Following this, I manually created an LXD Cluster on these freshly deployed machines and connected it with MaaS. However, I’ve encountered a problem: MaaS only recognizes one IP from the LXD Cluster. If the LXD node known to MaaS goes offline, MaaS loses its ability to manage the LXD Cluster.
To address this, I added a second LXD node (from the same LXD Cluster) in MaaS, but this resulted in a duplicate host listing in the MaaS UI.
I’m seeking advice on how to properly integrate an LXD Cluster into MaaS so that it remains functional even if one or two nodes go offline. Would adding a VIP to the LXD Cluster and then integrating the LXD Cluster into MaaS using that VIP be a viable solution? What is the recommended method to achieve this?

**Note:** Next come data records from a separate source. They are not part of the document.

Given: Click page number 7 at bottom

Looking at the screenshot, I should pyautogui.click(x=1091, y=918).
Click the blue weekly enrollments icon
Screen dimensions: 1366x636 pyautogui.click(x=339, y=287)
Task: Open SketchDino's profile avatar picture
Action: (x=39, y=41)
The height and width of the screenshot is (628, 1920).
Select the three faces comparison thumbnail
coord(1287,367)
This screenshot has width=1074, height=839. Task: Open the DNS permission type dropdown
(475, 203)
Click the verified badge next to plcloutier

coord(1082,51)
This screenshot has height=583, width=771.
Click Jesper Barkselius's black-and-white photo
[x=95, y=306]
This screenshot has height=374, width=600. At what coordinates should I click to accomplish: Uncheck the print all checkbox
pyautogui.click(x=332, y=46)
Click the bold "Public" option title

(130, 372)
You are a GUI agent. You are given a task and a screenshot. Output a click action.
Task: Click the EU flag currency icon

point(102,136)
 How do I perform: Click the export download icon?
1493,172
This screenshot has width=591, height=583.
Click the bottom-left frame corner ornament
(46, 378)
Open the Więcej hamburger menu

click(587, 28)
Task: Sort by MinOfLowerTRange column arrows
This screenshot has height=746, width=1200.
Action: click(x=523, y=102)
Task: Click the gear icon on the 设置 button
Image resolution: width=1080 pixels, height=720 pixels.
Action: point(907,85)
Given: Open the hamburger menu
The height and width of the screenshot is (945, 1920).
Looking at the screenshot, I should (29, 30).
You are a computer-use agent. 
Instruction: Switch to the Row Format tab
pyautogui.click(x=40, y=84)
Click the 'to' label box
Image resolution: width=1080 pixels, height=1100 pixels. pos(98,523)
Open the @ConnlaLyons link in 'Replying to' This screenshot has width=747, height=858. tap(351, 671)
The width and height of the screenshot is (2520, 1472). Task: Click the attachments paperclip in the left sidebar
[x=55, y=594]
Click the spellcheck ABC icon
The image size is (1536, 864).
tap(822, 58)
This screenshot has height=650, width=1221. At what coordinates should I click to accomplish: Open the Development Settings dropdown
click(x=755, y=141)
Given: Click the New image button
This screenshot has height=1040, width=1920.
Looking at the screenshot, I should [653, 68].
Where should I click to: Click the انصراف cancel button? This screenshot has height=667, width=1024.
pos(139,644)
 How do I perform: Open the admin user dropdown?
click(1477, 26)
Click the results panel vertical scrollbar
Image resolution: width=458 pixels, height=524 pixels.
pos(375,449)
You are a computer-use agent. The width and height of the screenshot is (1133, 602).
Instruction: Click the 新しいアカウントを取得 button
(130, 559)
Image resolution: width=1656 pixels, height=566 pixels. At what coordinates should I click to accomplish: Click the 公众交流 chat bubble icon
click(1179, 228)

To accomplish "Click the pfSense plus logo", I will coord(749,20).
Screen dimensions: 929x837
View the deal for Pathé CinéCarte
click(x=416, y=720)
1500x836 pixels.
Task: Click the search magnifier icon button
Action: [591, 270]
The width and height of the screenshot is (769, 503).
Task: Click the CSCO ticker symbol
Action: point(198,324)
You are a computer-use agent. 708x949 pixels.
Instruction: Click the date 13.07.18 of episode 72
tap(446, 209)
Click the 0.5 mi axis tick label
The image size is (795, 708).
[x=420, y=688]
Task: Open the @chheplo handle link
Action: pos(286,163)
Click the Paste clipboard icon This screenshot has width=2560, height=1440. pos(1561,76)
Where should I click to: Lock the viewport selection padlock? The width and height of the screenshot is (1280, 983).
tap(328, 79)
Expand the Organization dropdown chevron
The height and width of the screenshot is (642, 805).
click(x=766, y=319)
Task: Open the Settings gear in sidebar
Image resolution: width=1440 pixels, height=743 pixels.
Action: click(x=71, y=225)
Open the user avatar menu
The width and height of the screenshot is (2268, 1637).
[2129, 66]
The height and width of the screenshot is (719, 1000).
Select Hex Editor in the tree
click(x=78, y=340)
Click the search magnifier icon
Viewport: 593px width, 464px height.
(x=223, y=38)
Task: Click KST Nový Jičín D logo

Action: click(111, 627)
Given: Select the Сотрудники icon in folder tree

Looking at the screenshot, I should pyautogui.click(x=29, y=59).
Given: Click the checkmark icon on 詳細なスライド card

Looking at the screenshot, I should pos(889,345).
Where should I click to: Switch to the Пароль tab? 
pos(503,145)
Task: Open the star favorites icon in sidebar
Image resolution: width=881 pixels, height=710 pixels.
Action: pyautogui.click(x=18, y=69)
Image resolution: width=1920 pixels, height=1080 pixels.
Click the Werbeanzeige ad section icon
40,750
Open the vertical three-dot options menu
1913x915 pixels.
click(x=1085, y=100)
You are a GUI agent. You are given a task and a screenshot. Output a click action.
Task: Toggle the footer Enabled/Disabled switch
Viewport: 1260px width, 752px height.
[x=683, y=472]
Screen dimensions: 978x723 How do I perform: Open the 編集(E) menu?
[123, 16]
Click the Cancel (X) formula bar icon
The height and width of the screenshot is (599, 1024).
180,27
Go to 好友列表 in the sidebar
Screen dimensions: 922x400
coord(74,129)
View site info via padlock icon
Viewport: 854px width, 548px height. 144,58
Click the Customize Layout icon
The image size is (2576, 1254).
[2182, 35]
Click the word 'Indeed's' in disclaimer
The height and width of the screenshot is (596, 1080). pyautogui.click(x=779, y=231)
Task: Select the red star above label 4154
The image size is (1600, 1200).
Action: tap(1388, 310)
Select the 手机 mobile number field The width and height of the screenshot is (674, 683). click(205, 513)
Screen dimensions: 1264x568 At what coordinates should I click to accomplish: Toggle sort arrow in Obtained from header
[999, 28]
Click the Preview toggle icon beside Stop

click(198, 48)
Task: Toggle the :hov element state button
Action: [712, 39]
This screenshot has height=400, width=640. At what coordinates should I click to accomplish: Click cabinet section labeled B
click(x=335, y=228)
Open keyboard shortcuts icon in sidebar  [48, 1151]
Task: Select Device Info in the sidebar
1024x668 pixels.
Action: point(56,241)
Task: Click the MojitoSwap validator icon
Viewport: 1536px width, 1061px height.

I also came across a StackOverflow post stating that MaaS doesn’t support LXD Clusters with Ubuntu 22.04:
Is this still the case with MaaS 3.4? Could this be the reason behind the issue I’m experiencing?
Here are some screenshots for reference:
- LXD Cluster added to MaaS:
- LXD node known to MaaS rebooted intentionally, MaaS losing access to LXD Cluster:
NOTE: MaaS regains access after LXD Node comes back online.
- Another LXD node was added to MaaS to address the SPOF situation:
- Resulting duplicate LXD Cluster listing in MaaS UI:
I’m eager to find a proper setup that eliminates the SPOF. Any guidance would be greatly appreciated.